Here’s another sign that the recovery in the office market is gaining momentum. Across the nation, the office vacancy rate slid by 60 basis points from 14.7% to 14.1% during the first quarter — the largest quarterly decline in six years. Real estate research firm Reis Inc. also reported this week that effective rents jumped by 2% during the quarter, which was the fastest rate in more than five years and double the pace of the previous quarter.
Even more encouraging, perhaps, is the news that some long-depressed markets, including Chicago and Dallas, posted strong gains in the first quarter. Grubb & Ellis reports that the Dallas market had 1.29 million sq. ft. of net absorption in the first quarter — a far cry from the 130,000 sq. ft. of negative net absorption in the first quarter of 2005. In Chicago, net absorption quintupled from 251,000 sq. ft. in 2005 to 1.27 million sq. ft. this year.
The last time Dallas posted 1 million sq. ft. of positive quarterly absorption was six years ago. A major factor in the turnaround in first-quarter was expansions at law firms, Grubb & Ellis reports. Meanwhile, in Chicago several large tenants signed new leases, driving vacancy down to 19% from 19.9% in the first quarter of this year.
“It really seems like a different set of markets contributed to the first quarter office recovery,” says Bob Bach, national director of research at real estate services firm Grubb & Ellis.
While major contributions to the office recovery were made in key coastal markets such as New York City and Los Angeles, it’s telling that Chicago and Dallas started the year on such a strong note. This is not to suggest that both cities are out of the woods, however: Dallas was still 21.7% vacant at the end of March, and Chicago was hovering only 100 basis points under 20% vacant. Yet it’s also unclear if this momentum can be sustained during the second quarter.
What’s driving rental growth is the national economy, which may have picked up steam since New Year’s Day. First-quarter GDP, for example, is expected to register as high as 5% — and that would come in higher than the 3.8% growth rate achieved in the first quarter 2005 (not to mention higher than the 1.7% GDP from the fourth quarter 2005).

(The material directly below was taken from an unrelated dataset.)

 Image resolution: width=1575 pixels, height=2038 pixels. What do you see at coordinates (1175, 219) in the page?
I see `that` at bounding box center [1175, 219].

But GDP really doesn’t tell the whole story. A baseline comparison between cumulative job growth data from the previous expansion (1996 to 1999) and the current one (projected out from midyear 2006 through the end of the first quarter 2009) finds that most key office markets will produce far fewer jobs this time around.

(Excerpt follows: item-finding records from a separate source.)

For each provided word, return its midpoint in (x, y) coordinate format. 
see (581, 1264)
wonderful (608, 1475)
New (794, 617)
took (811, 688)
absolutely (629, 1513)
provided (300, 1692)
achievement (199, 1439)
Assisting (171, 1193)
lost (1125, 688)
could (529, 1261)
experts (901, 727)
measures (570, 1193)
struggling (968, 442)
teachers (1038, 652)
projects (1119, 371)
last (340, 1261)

According to an analysis prepared by Property & Portfolio Research (PPR), Dallas posted 14% cumulative office-using job growth between 1996 and 1999 —second to only Seattle. During the current expansion, however, Dallas will post just 7% job growth. The same dynamic holds true for Chicago, which boasted 6% job growth in the previous expansion. PPR expects Chicago’s labor expansion to barely hit 4% over the next three years.
The irony of this analysis is that New York, Boston, Los Angeles and San Francisco are expected to post the slowest job growth of all key metro markets over the next three years. Conversely, cities like Seattle, Dallas, Houston and Atlanta should lead the market in cumulative job growth. It also means that three of the four projected top performing markets will be landlocked.
“It’s good to see these markets joining the recovery phase after a long time,” says Bach of Grubb & Ellis. “They’re still very late to the party, but you can’t deny that they are recovering.”